Havia muitas crianças, muitos idosos, muitas vuvuzelas, mas poucos negros. Por algum motivo isso me lembrou a plateia que assistiu aos jogos da Copa. Não só isso, mas também, o fato de que a grande maioria das pessoas que compareceram ao ato estava uniformizada com a camiseta da CBF. Se eram os representantes da chamada “elite econômica” eu não sei, mas que com certeza a grandíssima maioria deles era branca, isso eu pude ver. Mas isso não diminui a importância da manifestação ocorrida neste domingo, que, com certeza, apesar de dados controversos, mobilizou uma quantidade enorme de brasileiros. Interessa-me tentar entender o perfil de quem estava lá.
Alguns agitadores que estavam em cima dos carros de som iniciavam cânticos que também hostilizavam Dilma. Mais ou menos como ocorreu na aberta da Copa do Mundo, quando os torcedores xingaram a presidenta, mostrando a boa educação do brasileiro para milhões de telespectadores ao redor do mundo.
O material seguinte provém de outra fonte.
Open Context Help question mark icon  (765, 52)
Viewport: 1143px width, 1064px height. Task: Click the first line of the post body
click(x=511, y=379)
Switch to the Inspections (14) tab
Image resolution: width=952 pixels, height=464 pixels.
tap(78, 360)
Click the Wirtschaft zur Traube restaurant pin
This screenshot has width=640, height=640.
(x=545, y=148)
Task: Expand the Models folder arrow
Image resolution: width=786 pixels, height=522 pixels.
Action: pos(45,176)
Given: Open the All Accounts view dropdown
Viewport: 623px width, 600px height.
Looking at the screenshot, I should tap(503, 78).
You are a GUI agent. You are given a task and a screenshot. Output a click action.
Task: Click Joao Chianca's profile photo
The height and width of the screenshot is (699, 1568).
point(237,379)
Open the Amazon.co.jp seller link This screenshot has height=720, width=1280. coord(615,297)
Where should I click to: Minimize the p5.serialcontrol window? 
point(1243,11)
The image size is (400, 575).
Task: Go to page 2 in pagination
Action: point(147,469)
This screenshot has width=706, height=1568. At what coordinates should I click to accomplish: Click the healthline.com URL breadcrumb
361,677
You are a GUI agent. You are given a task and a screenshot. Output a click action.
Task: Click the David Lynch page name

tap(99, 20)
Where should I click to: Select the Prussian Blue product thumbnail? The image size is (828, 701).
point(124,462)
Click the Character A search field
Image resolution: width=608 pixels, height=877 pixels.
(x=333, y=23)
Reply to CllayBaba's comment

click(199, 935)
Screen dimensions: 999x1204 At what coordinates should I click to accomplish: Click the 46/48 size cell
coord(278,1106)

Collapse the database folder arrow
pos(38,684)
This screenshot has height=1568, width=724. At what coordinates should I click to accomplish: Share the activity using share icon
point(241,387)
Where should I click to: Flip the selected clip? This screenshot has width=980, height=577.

As bandeiras nacionais e as camisetas verde e amarelas, que antes só eram tiradas do armário em dia de jogo da seleção, foram ostentadas com orgulho pelos manifestantes. O “patriotismo” tomou a Paulista, o que isso suscita o velho argumento de que “quem se opõe ao movimento se opõe ao Brasil”. Essa é a lógica de um movimento que se apropria dos elementos símbolos da nação. Estavam ali para “defender” o Brasil dos corruptos. Um manifestante mais exaltado poderia até dizer dos “comunistas”.
Não fui à Marcha da Família com Deus pela Liberdade, mas, por algum motivo, acho que a manifestação ocorrida neste dia 15 se assemelha muito ao movimento que ocorreu em 1964 e que demonstrou o apoio civil ao golpe militar. Não que eu acredite que a história irá se repetir. Até porque, nem todos que compareceram ao ato ocorrido neste domingo eram simpatizantes da ideia da retomada do regime militar ou do impeachment, mas é angustiante pensar que não havia a preocupação dessas pessoas de serem associadas a esse tipo de reivindicação.
O Brasil passa por um momento delicado. Nos aproximamos de uma recessão econômica e o governo está perdendo a sua tradicional base de apoio.
Dilma Rousseff foi reeleita com uma margem muito pequena em relação ao seu adversário no segundo turno, Aécio Neves, e isso contribuiu para exaltar ainda mais os ânimos da oposição. Gráficos divulgados após as eleições mostraram que, proporcionalmente, o PT ainda possui larga vantagem eleitoral na região Nordeste e isso provocou um sentimento nativista, para não dizer separatista, em Estados tradicionalmente mais próximos ao PSDB, como é o caso de São Paulo, onde Aécio Neves teve larga vantagem em relação à presidente reeleita. Não vi cartazes ou ouvi comentários e ritos que defendiam a separação do estado do resto da Nação, mas algumas bandeiras paulistas eram empunhadas por manifestantes.
O que se viu ontem não foi um “movimento”, já que não havia uniformidade. O que ocorreu ontem representa a insatisfação de milhares de brasileiros com um governo comprovadamente corrupto e que não consegue mais evitar o choque ideológico latente na sociedade brasileira. O que uniu os manifestantes ontem foi à revolta em relação ao governo do PT, mas não havia um consenso em relação ao que deve ser feito então. Impeachment, intervenção militar, reforma política? O que me preocupou foi perceber que para a maioria das pessoas que compareceram ao ato, “tanto faz”. O que importa é a saída de Dilma e de preferência de todos os petistas de seus cargos no governo.
Reformas são necessárias e urgentes e tanto a direita quanto a esquerda concordam com isso. Que o brasileiro está insatisfeito isso já ficou claro. Mas um projeto político está em falta. Cabe a todos nós construí-lo, mas para tanto é preciso respeito e tolerância, para que se possa acima de tudo debater, ao invés de impor. Infelizmente há muito grito e pouca reflexão.